#### [What is being asked]
A bare number is all that is needed: how many lines below contain the string "computer"?

#### [Data shown]
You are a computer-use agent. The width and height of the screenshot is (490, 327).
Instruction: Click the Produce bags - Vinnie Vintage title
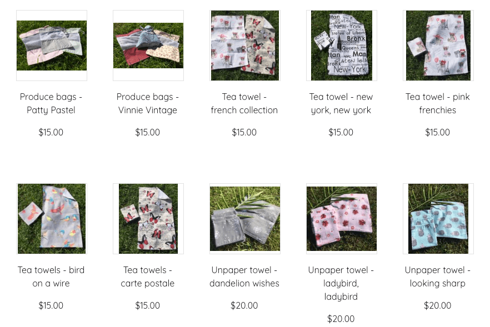tap(148, 103)
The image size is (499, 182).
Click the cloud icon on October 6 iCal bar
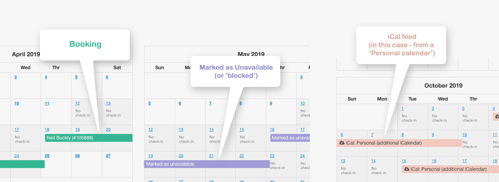pos(342,143)
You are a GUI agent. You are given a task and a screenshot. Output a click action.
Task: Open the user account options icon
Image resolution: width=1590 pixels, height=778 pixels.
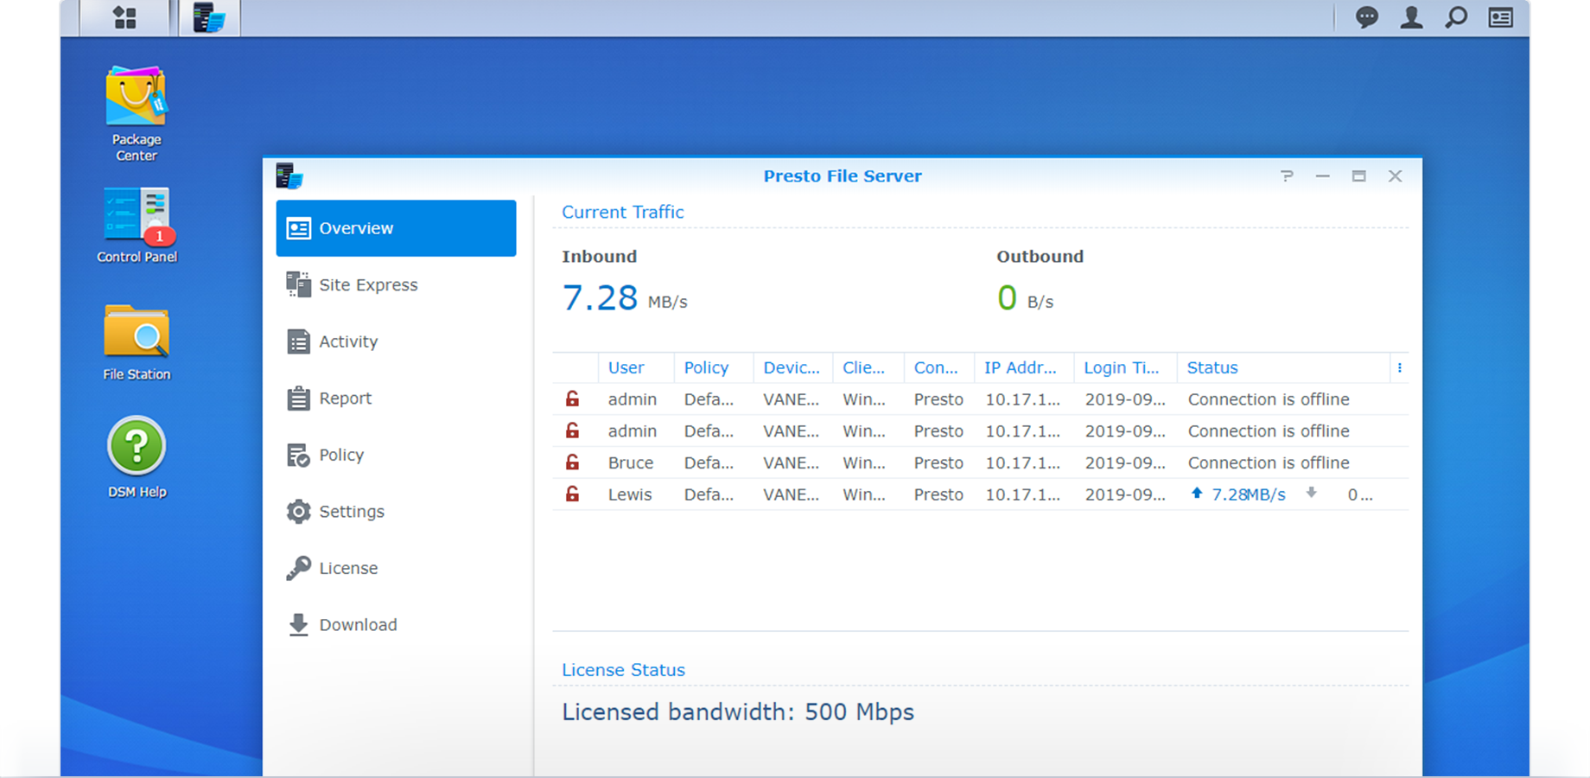pos(1411,17)
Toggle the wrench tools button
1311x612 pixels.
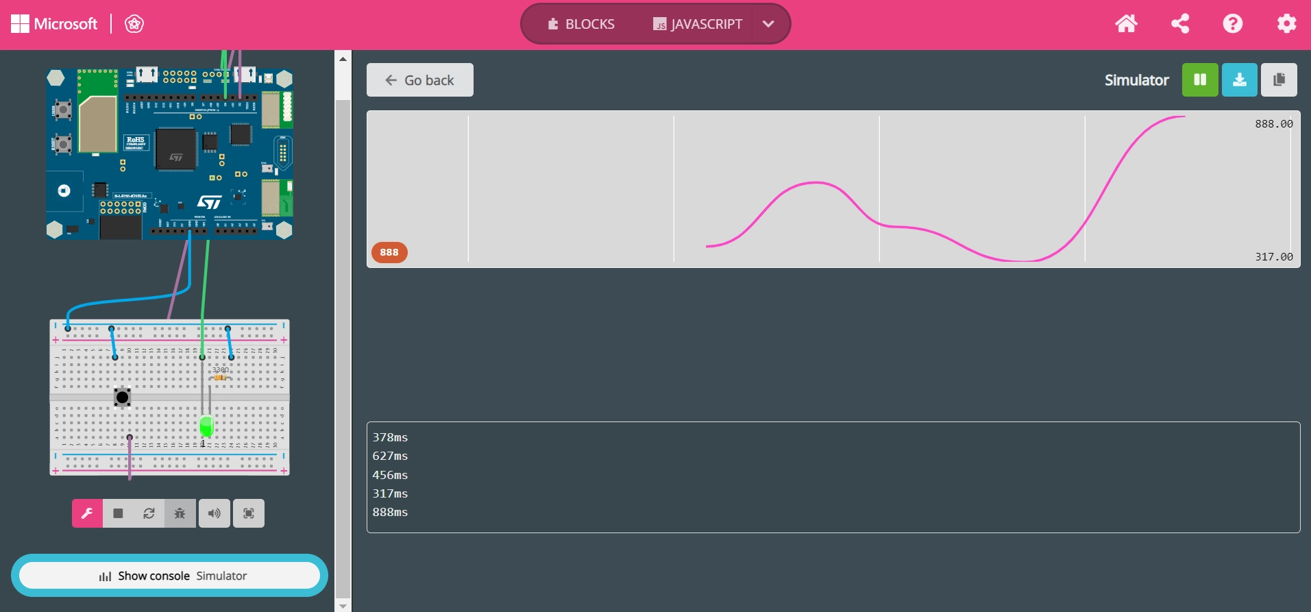tap(87, 513)
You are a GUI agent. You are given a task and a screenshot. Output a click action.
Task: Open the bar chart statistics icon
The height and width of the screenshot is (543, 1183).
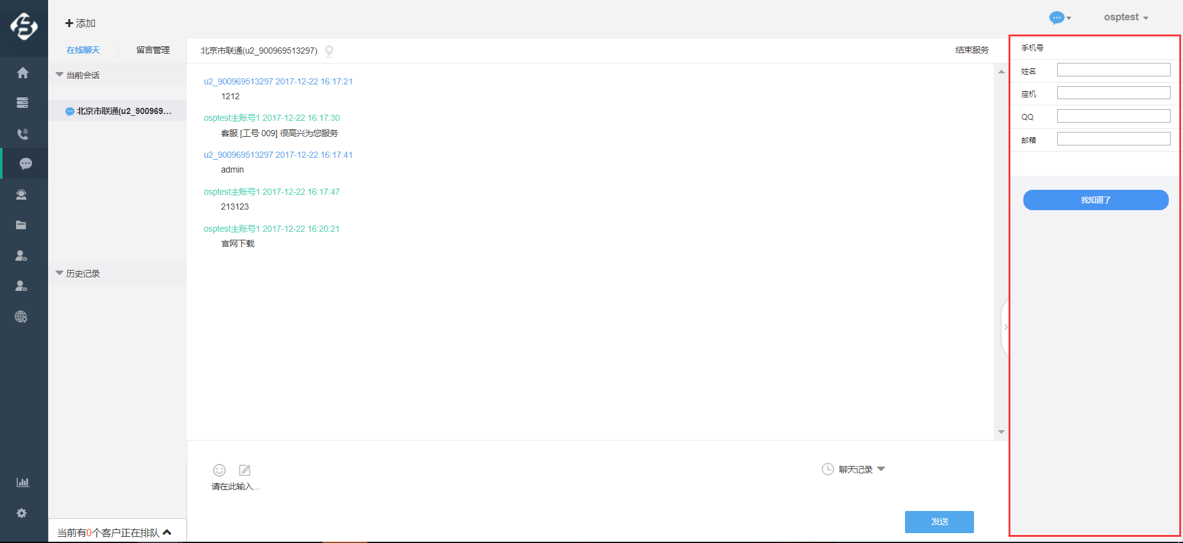pyautogui.click(x=23, y=482)
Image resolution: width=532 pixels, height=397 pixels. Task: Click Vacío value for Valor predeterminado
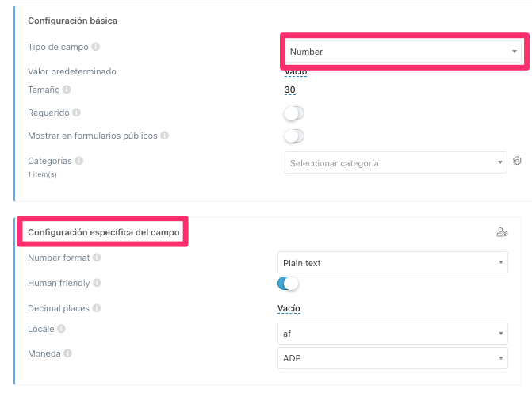click(x=295, y=72)
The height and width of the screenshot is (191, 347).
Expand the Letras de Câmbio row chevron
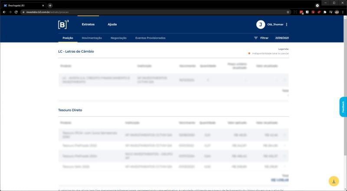coord(285,80)
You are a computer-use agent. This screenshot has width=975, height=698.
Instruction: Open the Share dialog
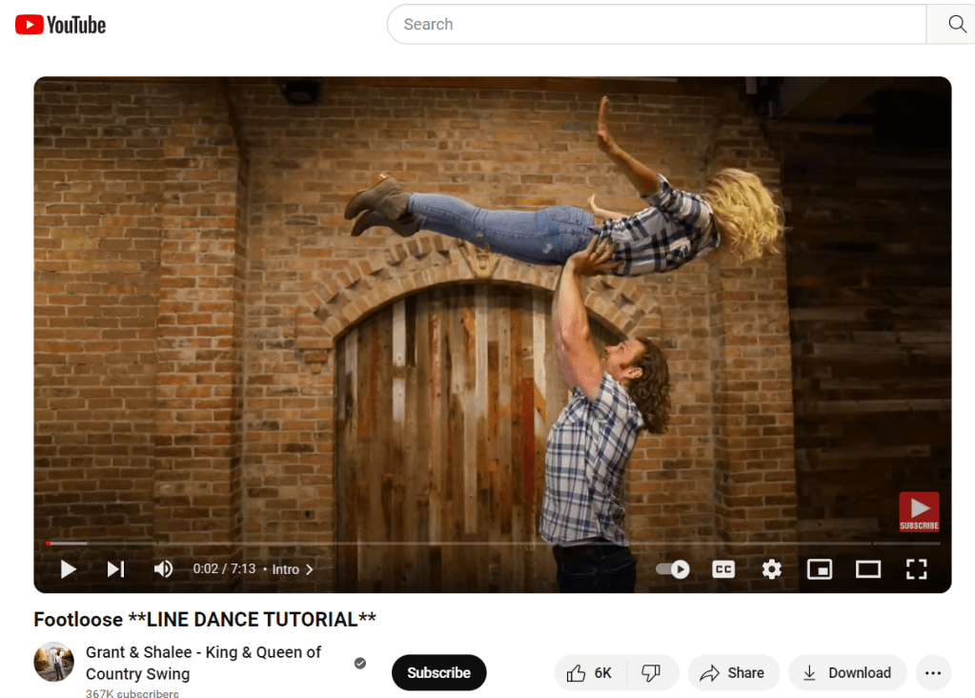point(732,673)
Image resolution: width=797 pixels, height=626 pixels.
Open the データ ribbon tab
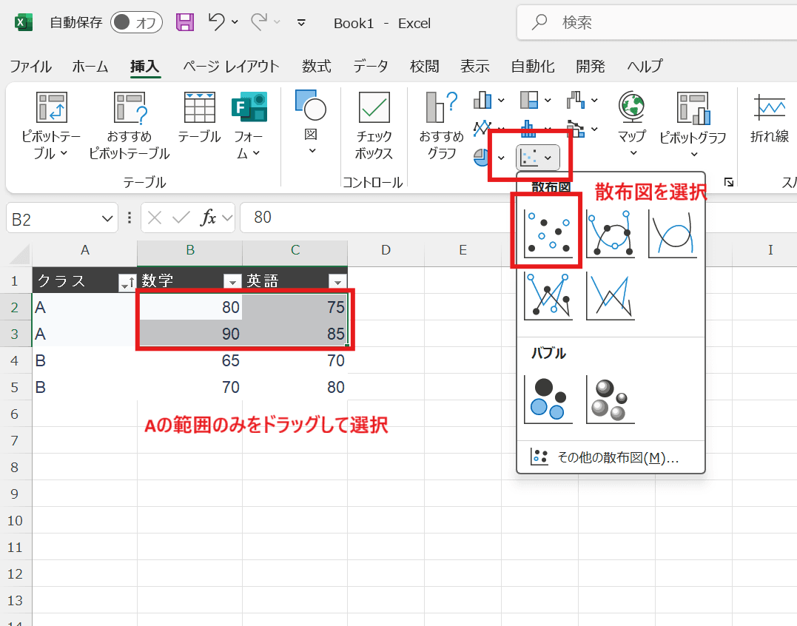coord(370,67)
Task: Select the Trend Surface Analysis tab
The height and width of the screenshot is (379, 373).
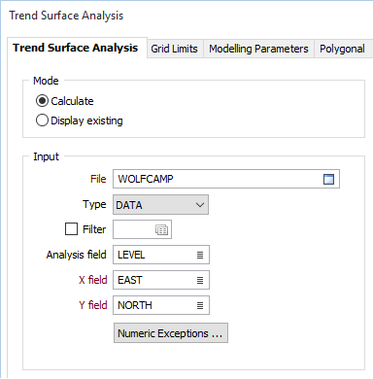Action: pos(76,48)
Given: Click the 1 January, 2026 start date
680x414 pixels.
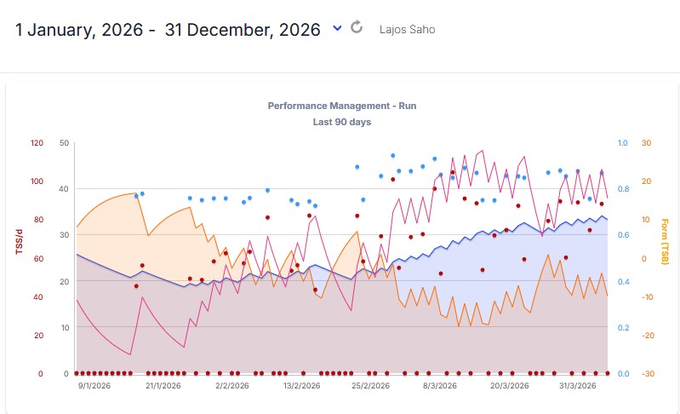Looking at the screenshot, I should (78, 29).
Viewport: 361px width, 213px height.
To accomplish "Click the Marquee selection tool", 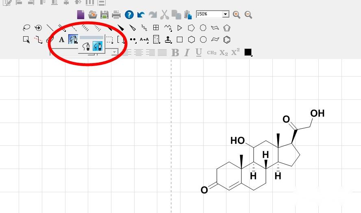I will pos(26,40).

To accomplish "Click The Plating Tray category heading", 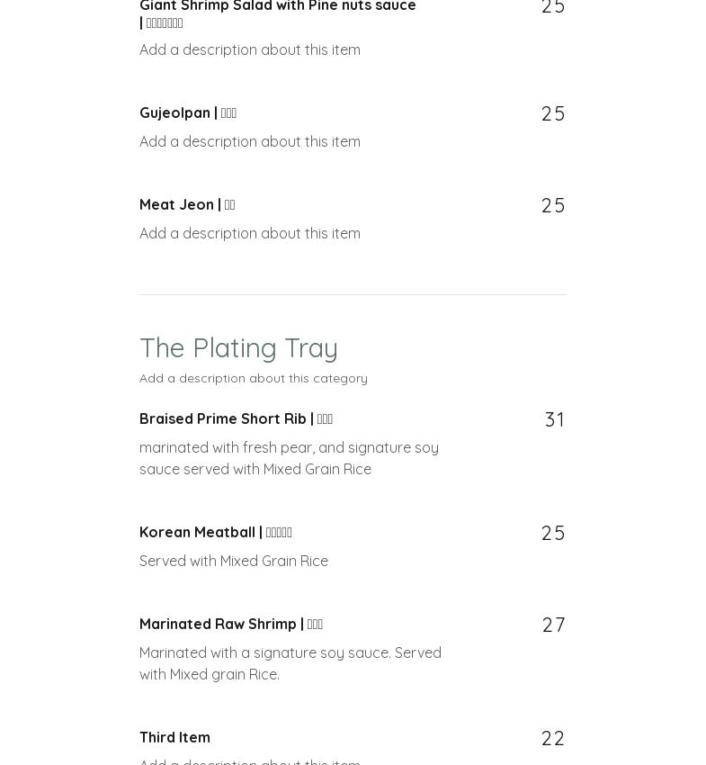I will click(x=238, y=347).
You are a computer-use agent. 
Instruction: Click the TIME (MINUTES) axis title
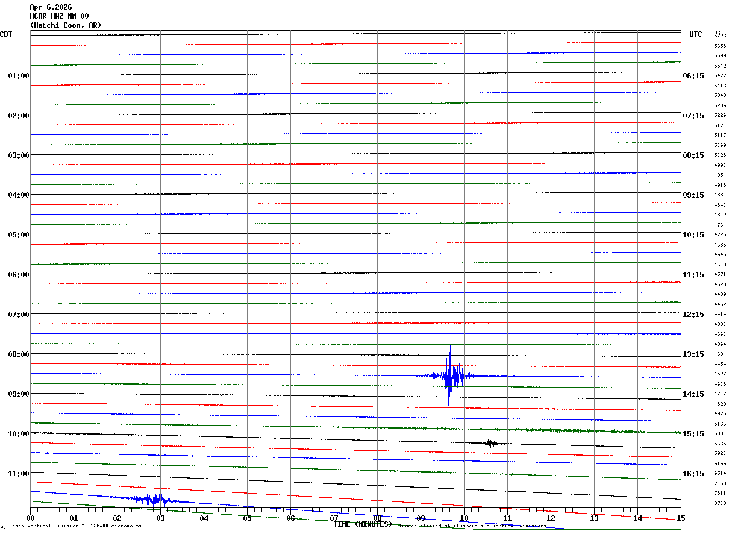click(363, 524)
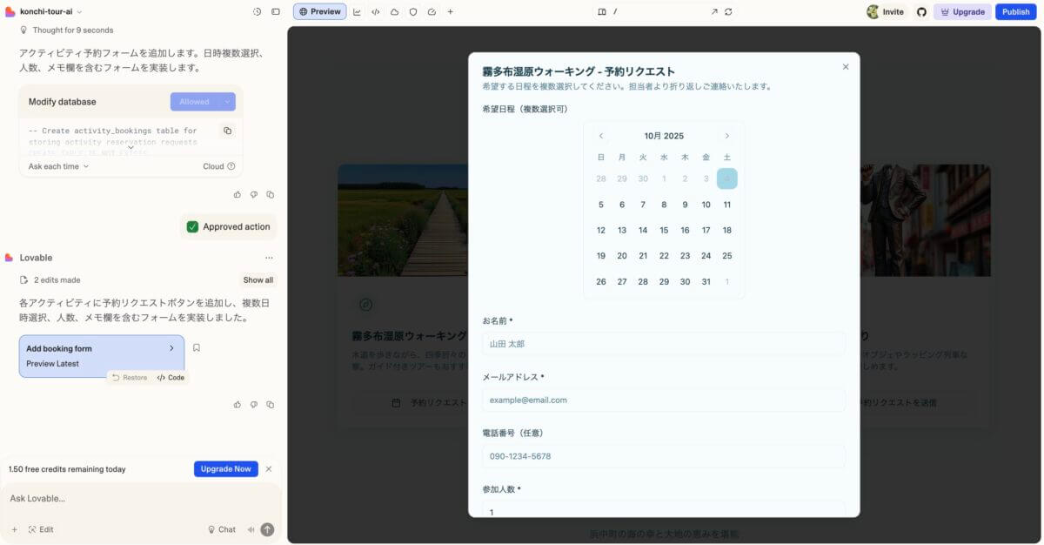Go to next month in calendar
This screenshot has width=1044, height=545.
[726, 136]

#### [Result for this task]
3